===== Excerpt to read =====

EX-10.7 9 tm2122015d1_ex10-7.htm EXHIBIT 10.7

 

Exhibit 10.7

 

EXECUTION VERSION

 

BOARD OBSERVATION AGREEMENT

 

This Board Observation Agreement (this “Agreement”), dated July 12, 2021, is entered into by and between Hyundai Motor Company (the “Holder”), Ivanhoe Capital Acquisition Corp., a Cayman Islands exempted limited company (the “Company”), and SES Holdings Pte. Ltd., a Singapore private company limited by shares (“SES”). Each of the Holder and the Company are referred to in this Agreement individually as a “Party” and collectively as the “Parties.” Capitalized terms used but not defined in this Agreement shall have the meaning given to such terms in the Business Combination Agreement (as defined below).

===== Entries shown =====

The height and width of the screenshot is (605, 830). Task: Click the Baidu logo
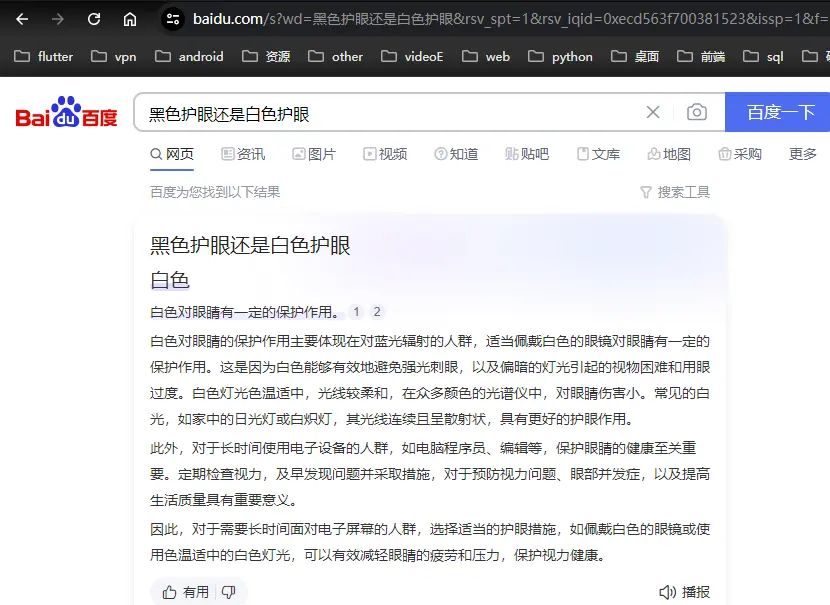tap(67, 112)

=====
===== Entries shown =====

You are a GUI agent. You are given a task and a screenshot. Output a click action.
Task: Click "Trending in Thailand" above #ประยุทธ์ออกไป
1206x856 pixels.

=====

In the board observation agreement, which company is named as the Holder?

▶ _Result_:
Hyundai Motor Company